> _EXERCISE SET_
[1] In the graph matching method text, which algorithm turns the score matrix into a soft assignment matrix?
[2] Pick up the graph matching method text after its last sentence and continue it.

3.1 Overview of our method

Fig. 1
figure 1

An overview of IA-NGM. a The pipeline of IA-NGM for graph matching problem, where Solver represents a neural network solver, Fusion is implemented by Eq. (10); b The Fusion process of the pipeline; c The gating network for adjusting the fusion weights

We propose a bidirectional learning method for solving GM in the general form of Lawler’s QAP. Our method is developed under the IA-DSM framework (Xu, 2019) by adopting NGM (Wang et al., 2021) as the network backbone, and thus we call it as IA-NGM. An overview of our method is given in Fig. 1a. IA-NGM consists of a learning component (black arrows) and an optimization component (red arrows) that produces feedback into the learning part. The learning component takes two types of feature maps as input. One type is the primal feature map which is extracted from a real-world image by a CNN-based extractor (e.g., VGG-16 (Simonyan & Zisserman, 2014)). The learning component learns the unary and quadratic affinity across graphs through a neural network solver, and outputs a score matrix \({\mathbf {B}}\) whose entries represent the confidences of node correspondences between two graphs. Then Sinkhorn algorithm is performed to get a soft assignment matrix \({\mathbf {P}}\), where its entries indicate how likely the corresponding two nodes are matched to each other. The soft matching solution \({\mathbf {P}}\) is used to construct pseudo feature maps for the two input real images, and the pseudo feature maps are circulated back into the learning component via a linear feature fusion module. The fused features are fed into the neural network solver for further learning, and the affinity learning is augmented on the pseudo feature maps which contain the deviation information of the current matching solution to the ground-truth correspondences. The feedback from the current matching status completes an IA-alternation under the bidirectional intelligence framework (Xu, 2018). The key difference between our IA-alternation and the one in Zhao et al. (2021) is that the affinity learning is more involved in the alternating path, enhancing the representation learning in a more through way.

3.2 Feature extraction and neural network solver

For two input images, we construct two graphs \({\mathcal {G}}_1, {\mathcal {G}}_2\) using the annotated key points as graph nodes. We adopt VGG-16 architecture to extract their node features \(U_1, U_2\) from layer relu4_2, edge features \(F_1, F_2\) from layer relu5_1 when using NGM’s neural network solver. We use layer relu4_2 and relu5_1 to extract init node features and use relu5_3 to extract global features g when using NGM-v2’s solver.

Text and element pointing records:
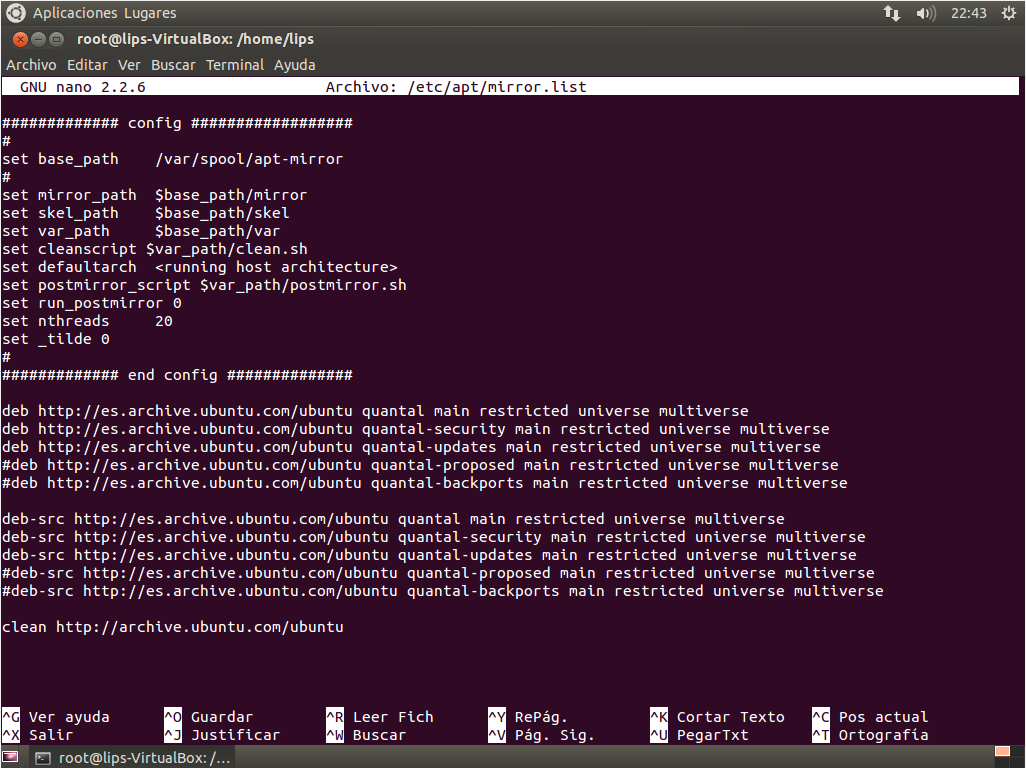The height and width of the screenshot is (768, 1026).
Task: Open the Ayuda menu
Action: point(294,65)
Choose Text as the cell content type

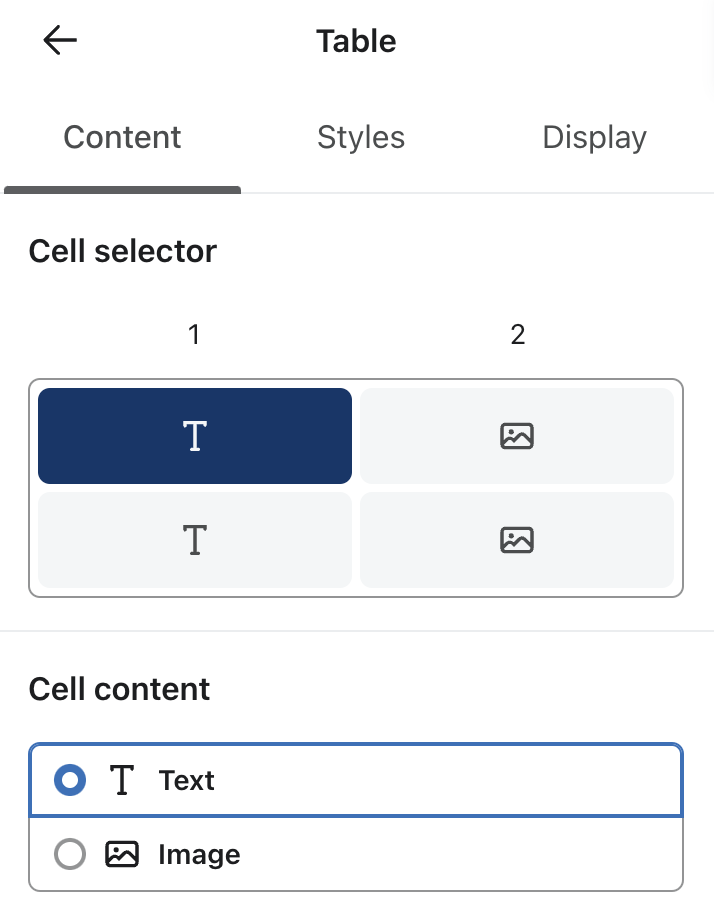pyautogui.click(x=186, y=779)
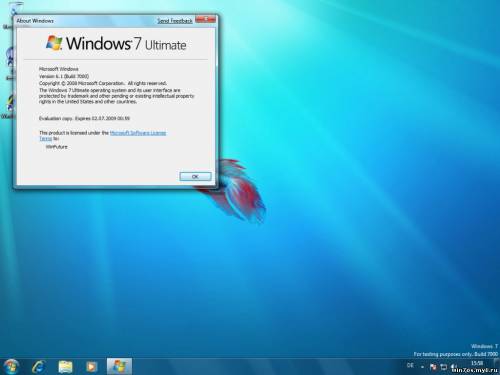The image size is (500, 375).
Task: Click the Send Feedback link
Action: tap(175, 21)
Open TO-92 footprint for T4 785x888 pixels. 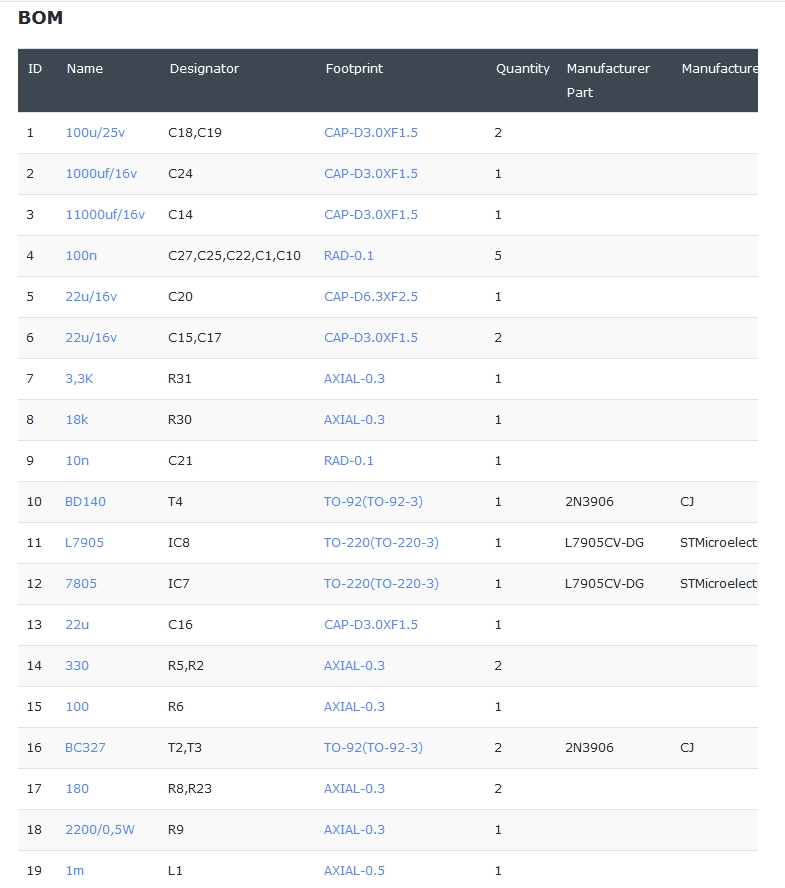click(373, 501)
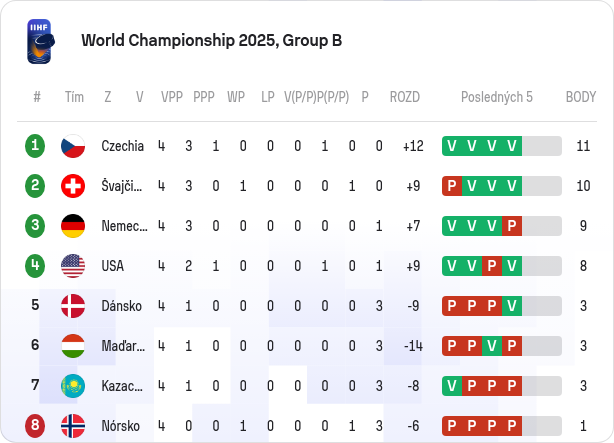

> _EXPECTED RESPONSES_
[1] The Sinkhorn algorithm.

[2]
The neural network solver can be viewed as a function as follows:

$$\begin{aligned} {\mathbf {B}}=Solver({\mathbf {F}}_{1}^{*},{\mathbf {F}}_{2}^{*}), \end{aligned}$$
(3)

where \({\mathbf {B}}\) is the score matrix for node-wise correspondence between \({\mathcal {G}}_1\) and \({\mathcal {G}}_2\), and \({\mathbf {F}}_{1}^{*}\), \({\mathbf {F}}_{2}^{*}\) represent the features of two graphs, respectively, including node features \(U_1, U_2\), edge features \(F_1, F_2\), and global features g if available. In this paper, we adopt NGM and NGM-v2 (Wang et al., 2021) to learn the score matrix.

3.3 Pseudo feature generation

Following (Adams & Zemel, 2011), Sinkhorn algorithm is computed as follows:

$$\begin{aligned} {{\textbf {S}}}_{k+1}={\left\{ \begin{array}{ll} {{\textbf {S}}}_{k}[{\mathbf {1}}_{n}^{{\textbf {T}}}{{\textbf {S}}}_{k}]^{-1},&{}k\,\text {mod}\,2 = 0\\ {[}{{\textbf {S}}}_{k}{\mathbf {1}}_{n}^{{\textbf {T}}}]^{-1}{{\textbf {S}}}_{k},&{}k\,\text {mod}\,2 = 1 \end{array}\right. } \end{aligned}$$
(4)

where \(k=0,1,2,\ldots\) denotes the iteration serial number. Then, the soft assignment matrix \({\mathbf {P}}\) is obtained by Sinkhorn procedure taking the score matrix \({\mathbf {B}}\) as input,

$$\begin{aligned} {\mathbf {P}}=Sinkhorn({\mathbf {B}}), \quad \text {i.e., } {\mathbf {S}}_{0}={\mathbf {B}}. \end{aligned}$$
(5)

Then, the hard assignment matrix \({\mathbf {X}}\in \{0,1\}^{n\times n}\) is calculated by the Hungarian algorithm:

$$\begin{aligned} {\mathbf {X}}=\textit{Hungarian}({\mathbf {P}}). \end{aligned}$$
(6)

If the matching solution \({\mathbf {X}}\) is close to optimum, the permuted features of one graph will be similar to those of the other graph. Specifically, define the pseudo node features as:

$$\begin{aligned} {\widetilde{U}}_{1}={\mathbf {X}}U_{2}, \quad {\widetilde{U}}_{2}={\mathbf {X}}^{\mathbf {T}}U_{1}, \end{aligned}$$
(7)

where \(U_{1},U_{2}\in {\mathbb {R}}^{n\times d}\) are primal node features extracted directly from the input images. Generally, we calculate the pseudo overall features as follows:

$$\begin{aligned} \widetilde{{\mathbf {F}}}_{1} = {\mathbf {X}}{\mathbf {F}}_{2}, \quad \widetilde{{\mathbf {F}}}_{2} = {\mathbf {X}}^{\mathbf {T}}{\mathbf {F}}_{1}, \end{aligned}$$
(8)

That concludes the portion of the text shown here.